**Task directions**
Only the lines of the data below from the one with "Given: Click the 50 minute timeline tick" through the one with "This screenshot has width=1024, height=768." are wanted. Repeat them exactly.

**Records to process**

____

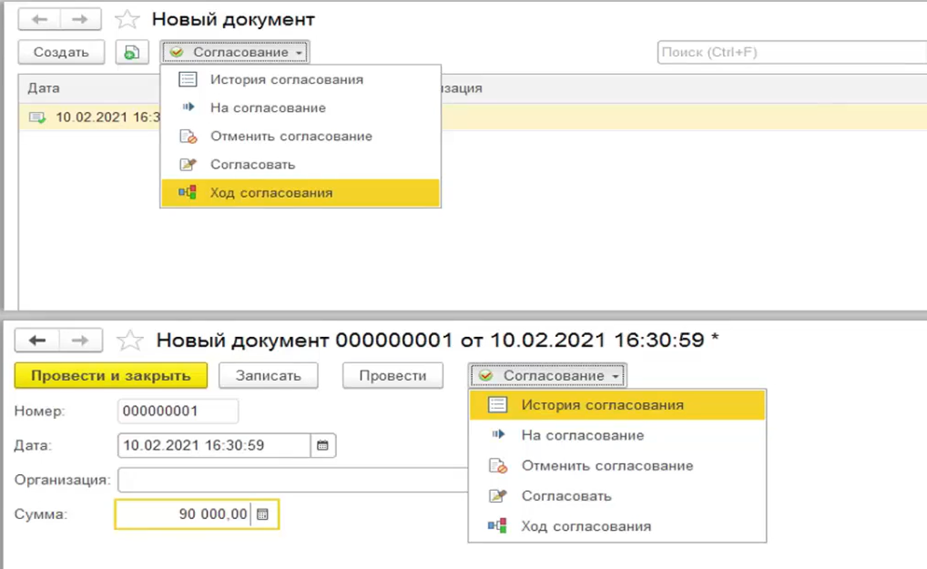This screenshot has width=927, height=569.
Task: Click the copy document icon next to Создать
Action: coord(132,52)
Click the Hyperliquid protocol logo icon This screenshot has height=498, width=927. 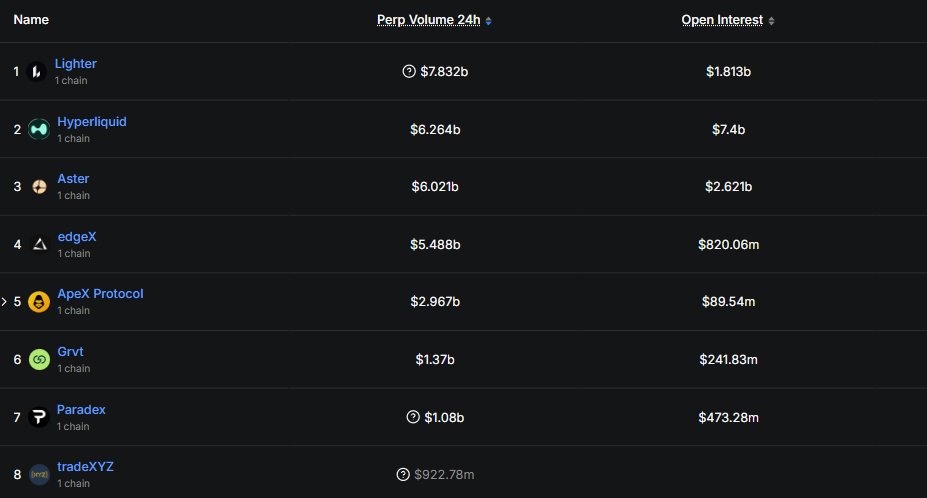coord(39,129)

____

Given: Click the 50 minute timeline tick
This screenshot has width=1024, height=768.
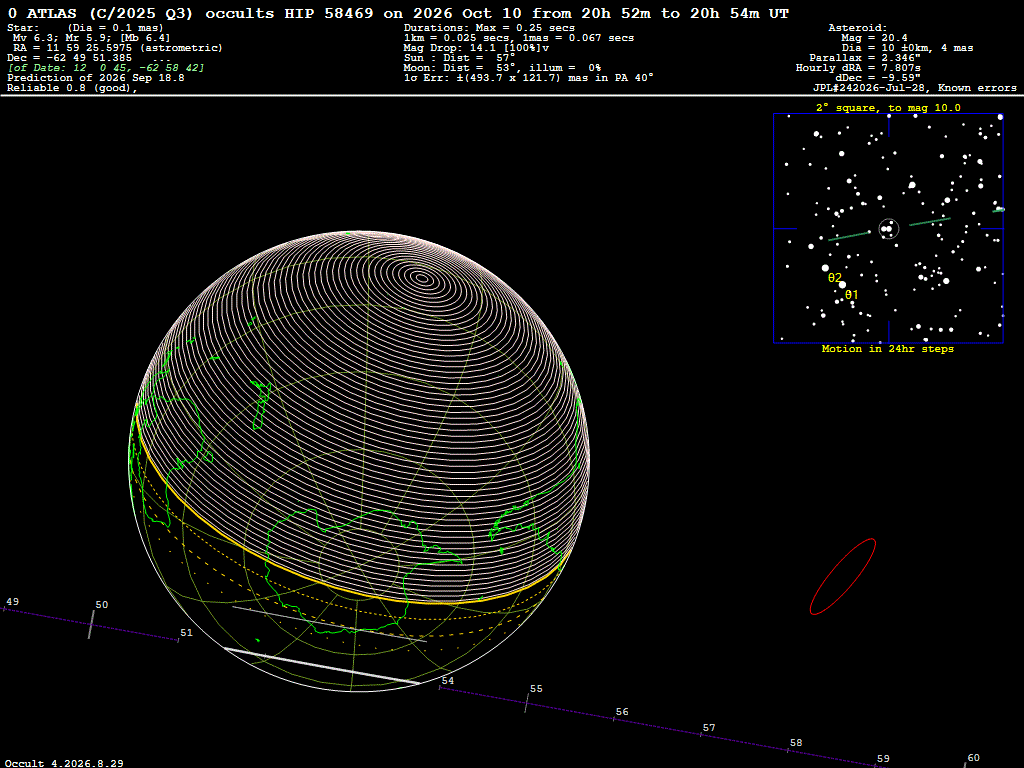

____

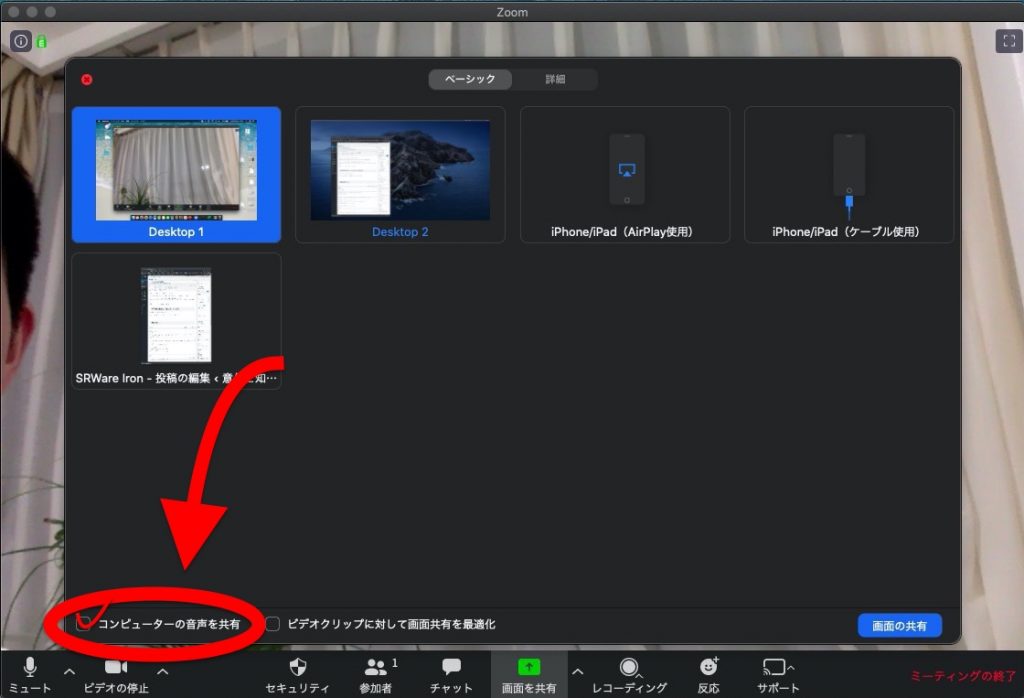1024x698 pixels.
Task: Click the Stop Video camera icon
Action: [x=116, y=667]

____

**Task solution**
Given: Click the 50 minute timeline tick
This screenshot has width=1024, height=768.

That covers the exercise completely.